● **Description of the task**
From the line with "Click the 15.5" to the end of the data below, restate each line word for word, both ends included, without the pictures.

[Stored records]
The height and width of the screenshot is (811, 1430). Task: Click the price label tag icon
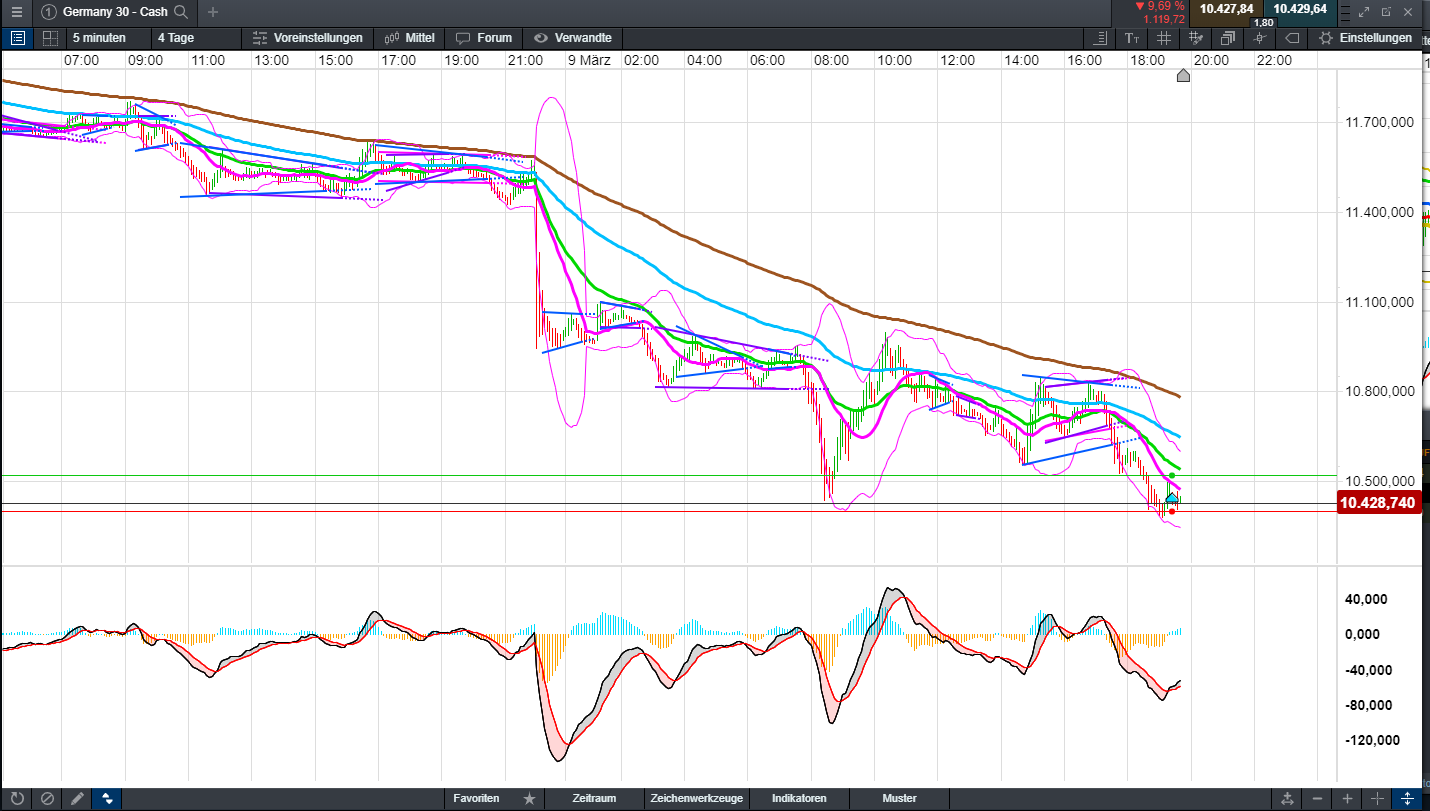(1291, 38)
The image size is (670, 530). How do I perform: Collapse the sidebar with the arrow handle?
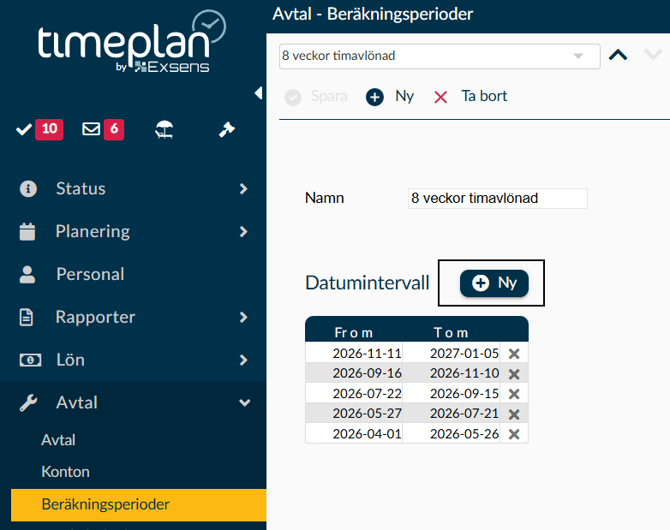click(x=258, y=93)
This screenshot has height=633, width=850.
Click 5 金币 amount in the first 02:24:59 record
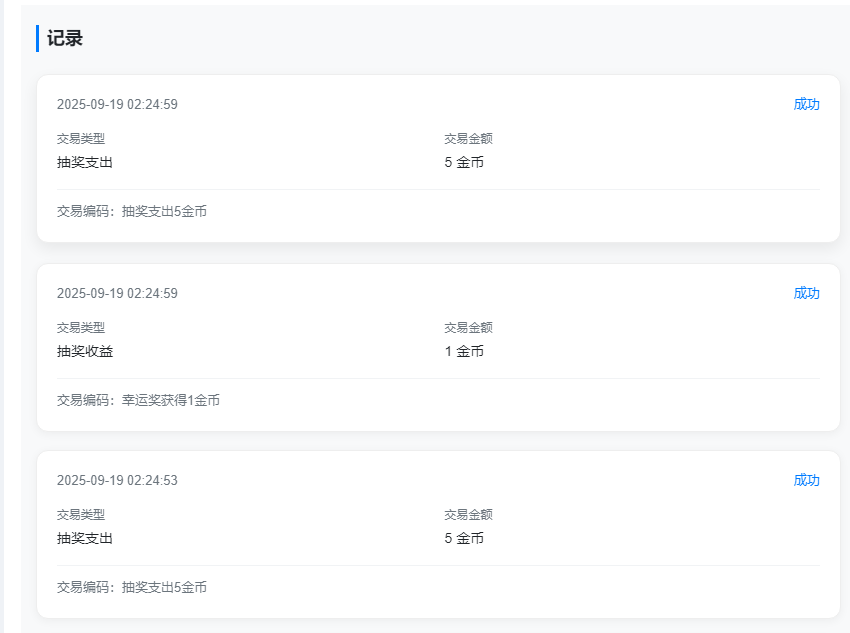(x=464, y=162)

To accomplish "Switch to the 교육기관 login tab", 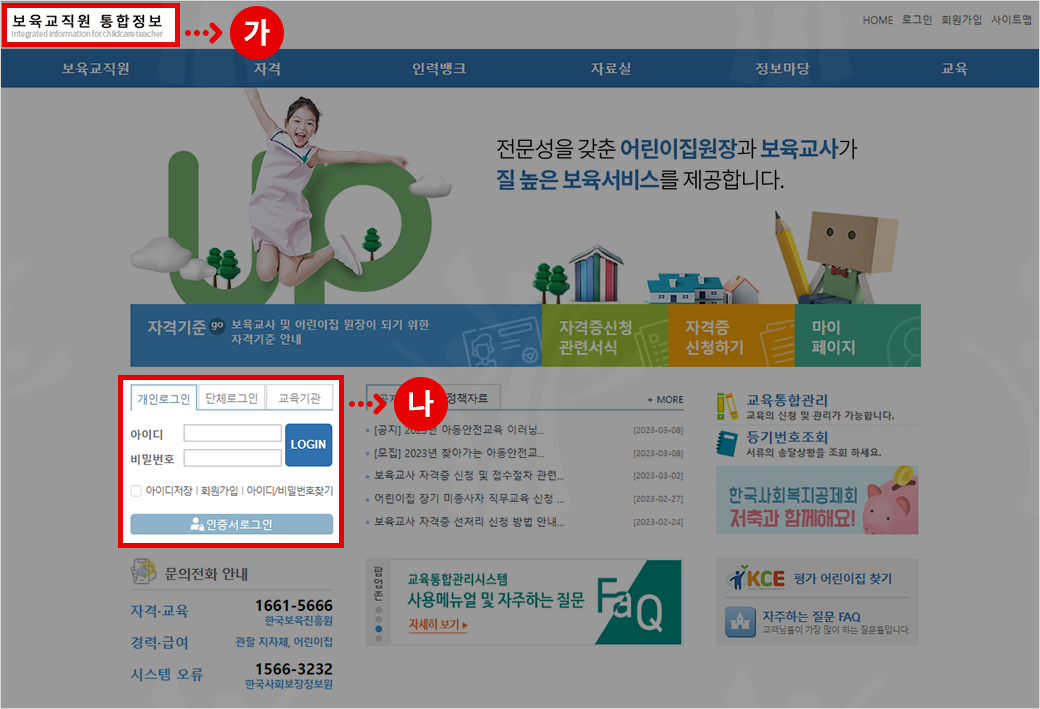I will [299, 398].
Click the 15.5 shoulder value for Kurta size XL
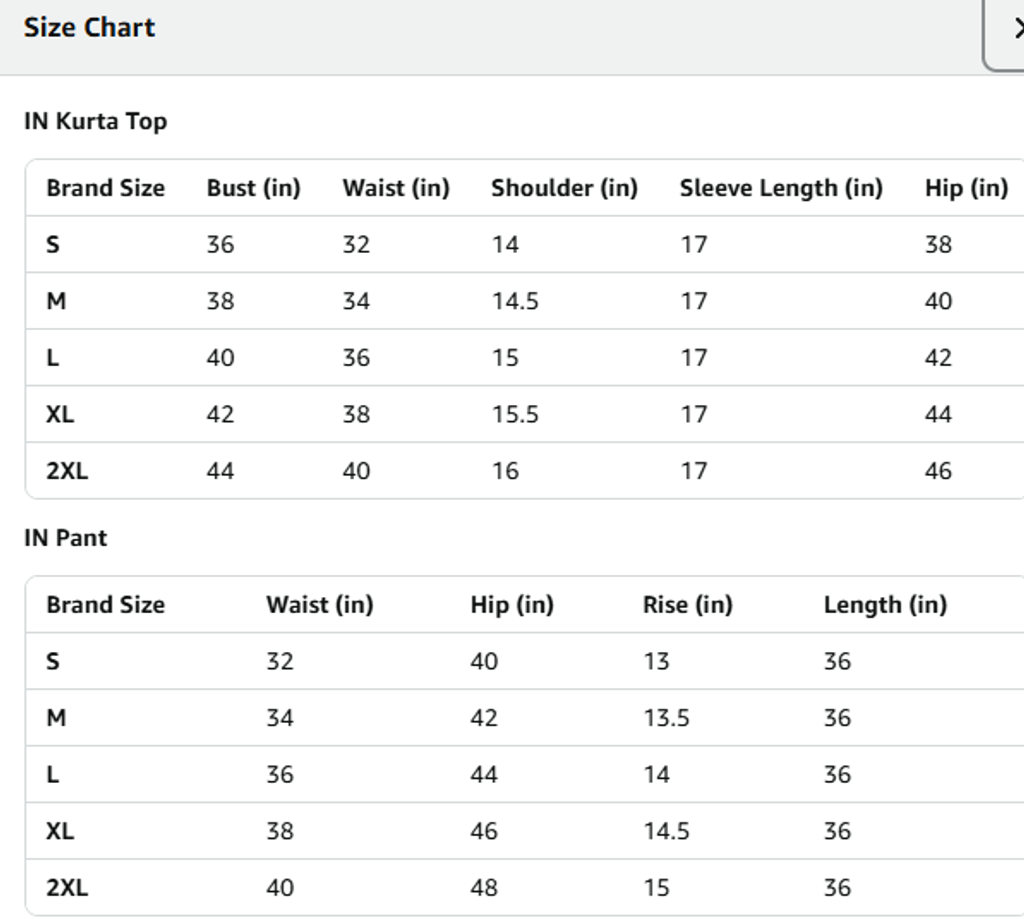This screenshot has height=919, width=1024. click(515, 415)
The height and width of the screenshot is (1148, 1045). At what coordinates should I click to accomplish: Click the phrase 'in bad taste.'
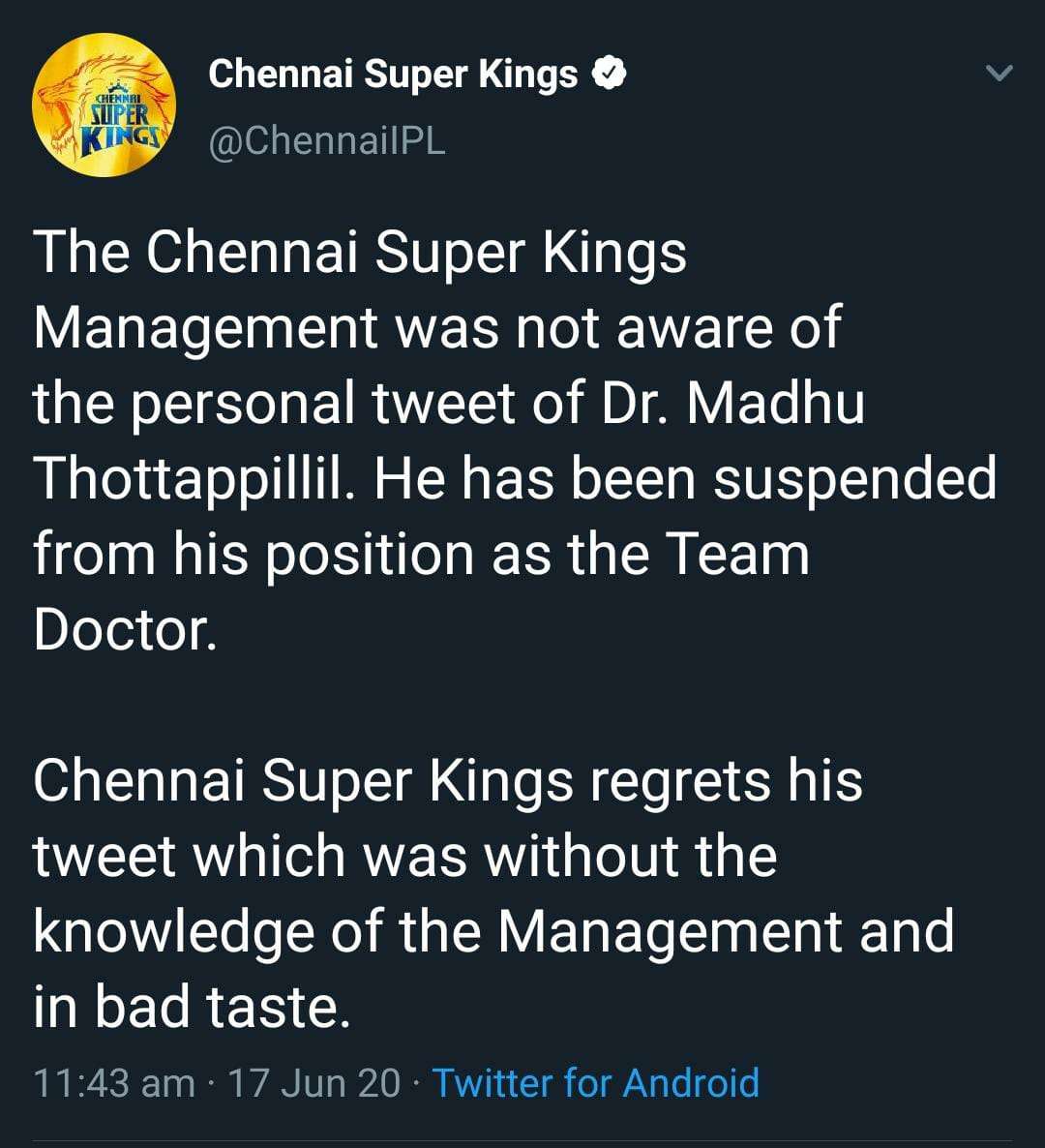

● **Exercise result**
Click the 15.5 shoulder value for Kurta size XL
This screenshot has height=919, width=1024. click(515, 415)
The height and width of the screenshot is (1148, 1045). At what coordinates should I click to accomplish: Click the phrase 'in bad taste.'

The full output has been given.